Songwriting is a process that God uses to reveal to me what’s in my heart and help me work through it. And not in a “ha! there’s some SIN!” kind of way, but in a “you’ve been thinking about [insert experience or feeling] a lot lately … dive into that” kind of away. I feel like we make meaning of experiences together, try to put our finger on what makes the frustrating thing frustrating, or the beautiful thing beautiful.
~Do you have any advice for those of us who are searching for ways to be creative or use their gifts and talents?
a) Get by yourself at first – try it. Whatever it is. It puts less pressure on what comes out and you can be freer to create.
b) Wait for the sweet spot, then build on that. My songs almost always begin with a chord progression or melody line or lyric that I’m obsessed with – that I can’t stop singing or playing. And I play that over and over, sometimes for months, until the “flesh” comes around it. I build out from a sweet spot.
c) Listen to what you love and figure out why. Don’t strip the mystery away, just listen really closely. Appreciate the beauty. Listen for the layers, the dyanmics the build up and the breakdown.

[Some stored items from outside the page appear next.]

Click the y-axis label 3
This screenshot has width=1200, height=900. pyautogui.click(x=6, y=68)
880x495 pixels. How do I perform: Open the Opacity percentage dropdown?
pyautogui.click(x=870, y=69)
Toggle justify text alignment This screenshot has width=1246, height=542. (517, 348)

d) Do things that don’t make sense – like water coloring with milk, or describing a song in terms of food textures. Finding new ways to engage with old things is what creativity is all about.
Isn’t that great advice?! I think it can be applied to all kinds of creative activities and endevors.
Here’s more about Kayte Grace:
The Washington Post called singer/songwriter Kayte Grace a “talented musician” who “writes great pop songs with smart lyrics and a country feel” and declared her album (featuring Kayte’s 5 time Grammy winning cousin Victor Wooten) an “impressive debut.” Her fans call her “delightful” and “genreless.” Just four years after picking up a guitar, Kayte’s released 3 albums and 2 singles, has done on 3 national tours, and has also been featured by YouTube, The Augusta Chronicle, NBC and ABC in Georgia and Washingtonian Magazine. Kayte has acted for nearly two decades in commercials and shows like Law & Order: SVU, The Wire and Gossip Girl.
The heart of Kayte’s music is the desire for community. You feel it when you can’t help but sing along and when you hear your deepest heart cry sung right back to you, and especially in the moments right after the show when she’s hanging, laughing and grabbing a bite to eat with fans and friends who came to see her perform. It’s about those moments. And storytelling. And the audiences of her live shows feel it.